** start MATERIAL FOR THE TASK **

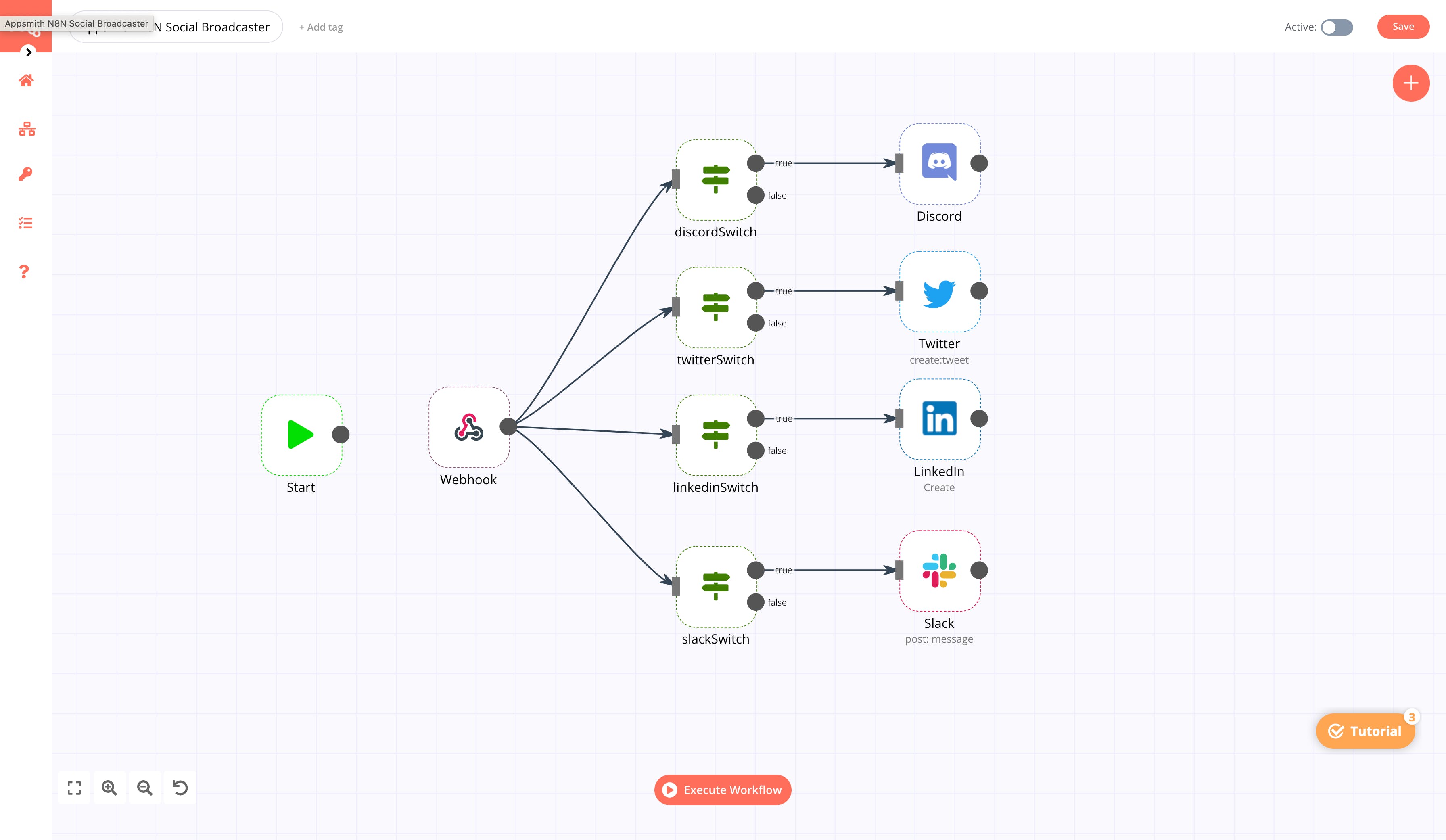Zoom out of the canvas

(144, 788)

** end MATERIAL FOR THE TASK **
** start MATERIAL FOR THE TASK **

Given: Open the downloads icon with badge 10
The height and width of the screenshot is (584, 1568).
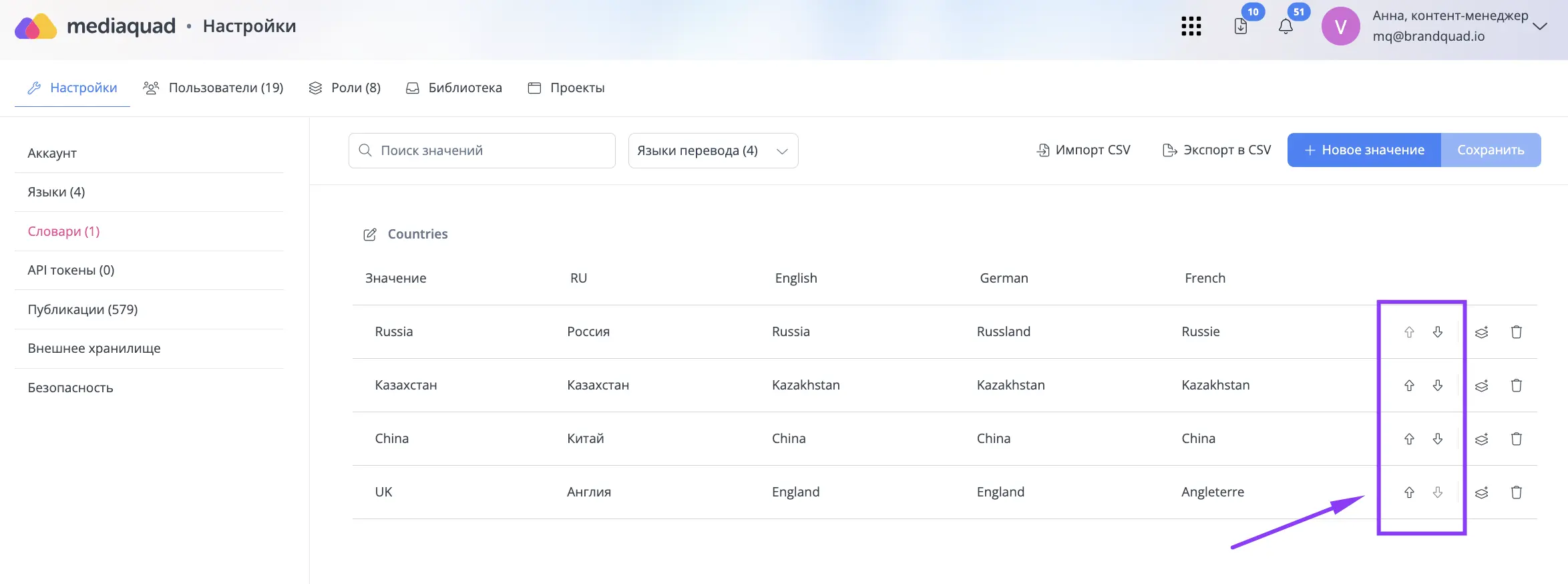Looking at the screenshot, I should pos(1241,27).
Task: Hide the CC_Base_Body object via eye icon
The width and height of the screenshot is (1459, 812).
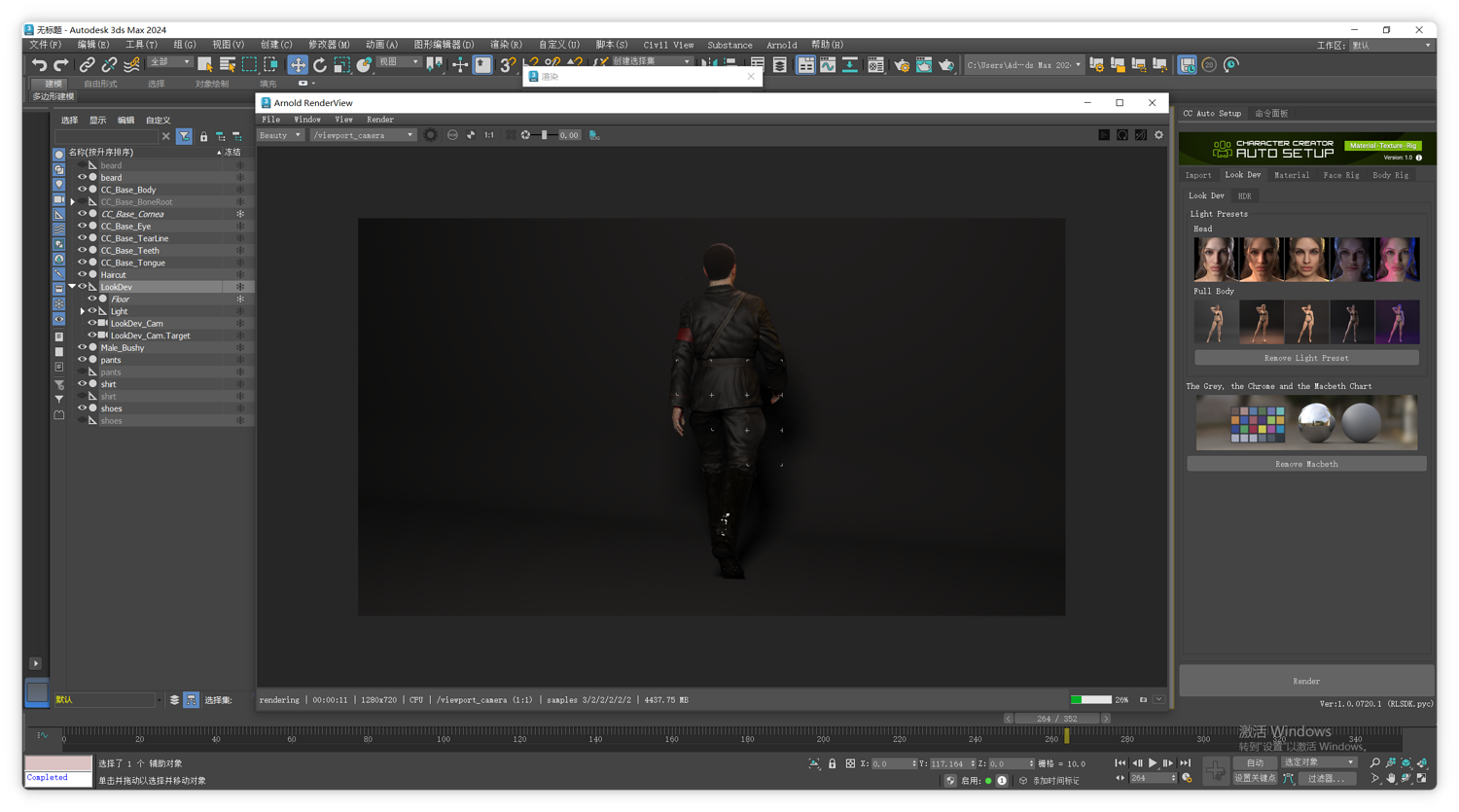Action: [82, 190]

** end MATERIAL FOR THE TASK **
** start MATERIAL FOR THE TASK **

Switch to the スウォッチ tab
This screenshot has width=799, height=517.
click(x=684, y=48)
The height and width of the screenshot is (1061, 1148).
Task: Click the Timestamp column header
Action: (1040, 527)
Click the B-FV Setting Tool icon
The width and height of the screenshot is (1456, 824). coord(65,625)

** end MATERIAL FOR THE TASK **

» TASK GOAL:
Convert the listing from the line containing "Given: Open the downloads icon with badge 10" through the line containing "Action: [82, 190]" into a Markdown table with the columns Row and Line, one numbered row per line, blank lines omitted. Leave the pictures out of the answer.

» ANSWER TO THIS EXERCISE:
| Row | Line |
|---|---|
| 1 | Given: Open the downloads icon with badge 10 |
| 2 | The height and width of the screenshot is (584, 1568). |
| 3 | Looking at the screenshot, I should pos(1241,27). |
| 4 | Task: Hide the CC_Base_Body object via eye icon |
| 5 | The width and height of the screenshot is (1459, 812). |
| 6 | Action: [82, 190] |